Actually, extracting Aluminum is more complicated than just heating, since most of that metal everywhere (Earth and space) is in the form of oxide minerals. However Iron in the form of metallic asteroids *is* available already reduced to metal, so I will substitute that in my discussion. You build a rotating circular crucible and throw chunks of metallic asteroid into it. Focus enough sunlight on it to melt the batch. Bits of rocky inclusions will float to the "top" (center) because they are less dense, and the molten iron will sink to the "bottom" (rim). Throw in a bit of carbon from the C-type asteroids, since Iron + Carbon = steel. The bottom of your crucible has a hole that you tap to extrude the molten metal, which then passes through cooled rollers to provide a final shape. On Earth this is called "continuous casting". The rollers can form an "H" shape for structural beams, flat sheet, or whatever else you need, by just choosing roller positions. Cooling water goes through the rollers, and out to radiator pipes. They don't have to cool to room temperature, just enough to keep the rollers from deforming. Since the radiators will be rejecting heat at a pretty high temperature, they don't have to be very large.

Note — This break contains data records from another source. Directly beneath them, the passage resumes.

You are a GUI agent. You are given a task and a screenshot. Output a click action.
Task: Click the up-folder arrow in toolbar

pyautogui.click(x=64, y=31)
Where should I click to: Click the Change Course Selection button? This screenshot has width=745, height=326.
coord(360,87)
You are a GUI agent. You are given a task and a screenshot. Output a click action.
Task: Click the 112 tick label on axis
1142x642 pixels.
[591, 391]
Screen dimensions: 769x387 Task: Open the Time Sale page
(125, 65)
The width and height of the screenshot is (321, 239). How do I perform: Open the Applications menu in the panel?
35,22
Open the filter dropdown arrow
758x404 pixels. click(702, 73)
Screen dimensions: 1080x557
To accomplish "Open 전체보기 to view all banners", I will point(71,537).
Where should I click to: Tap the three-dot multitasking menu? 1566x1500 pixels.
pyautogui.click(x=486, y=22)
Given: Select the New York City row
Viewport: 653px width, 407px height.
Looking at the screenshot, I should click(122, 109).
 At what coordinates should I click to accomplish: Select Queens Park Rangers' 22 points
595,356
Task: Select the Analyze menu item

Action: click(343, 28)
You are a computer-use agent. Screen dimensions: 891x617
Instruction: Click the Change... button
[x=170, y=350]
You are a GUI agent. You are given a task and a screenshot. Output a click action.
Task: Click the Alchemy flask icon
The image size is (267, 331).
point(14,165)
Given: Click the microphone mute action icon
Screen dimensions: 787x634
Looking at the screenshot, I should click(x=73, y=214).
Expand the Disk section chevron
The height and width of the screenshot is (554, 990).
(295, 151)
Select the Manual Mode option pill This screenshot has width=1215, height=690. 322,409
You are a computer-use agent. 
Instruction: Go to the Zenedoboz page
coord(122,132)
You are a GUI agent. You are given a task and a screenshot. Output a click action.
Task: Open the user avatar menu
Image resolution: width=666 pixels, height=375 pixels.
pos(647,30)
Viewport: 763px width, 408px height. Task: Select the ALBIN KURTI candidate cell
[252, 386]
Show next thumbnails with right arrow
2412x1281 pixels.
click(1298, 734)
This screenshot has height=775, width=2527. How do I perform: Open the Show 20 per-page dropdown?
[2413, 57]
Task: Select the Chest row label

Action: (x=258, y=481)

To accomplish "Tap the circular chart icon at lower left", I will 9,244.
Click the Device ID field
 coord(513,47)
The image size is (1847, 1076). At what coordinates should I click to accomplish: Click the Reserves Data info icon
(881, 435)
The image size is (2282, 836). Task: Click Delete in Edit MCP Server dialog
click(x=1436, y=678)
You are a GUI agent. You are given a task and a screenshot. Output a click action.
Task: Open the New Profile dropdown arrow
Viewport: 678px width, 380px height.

> I'm not saying we should shitcan the whole idea, but the "Futurist" camp really has to stop talking about how trivial things are once we get most of the way out of the gravity well,
Actual space systems engineers like myself don't trivialize the tasks. Most space enthusiasts don't even know what materials are available to work with, or what the solar flux is, or the realities of working in the space environment. But some of us do know all that stuff, collectively. I don't know everything, either, and I work in the field. Generally you need teams of specialists in different subjects to complete a project. So you won't get a complete answer in a forum comment. You get it in a study report that lots of people contributed to.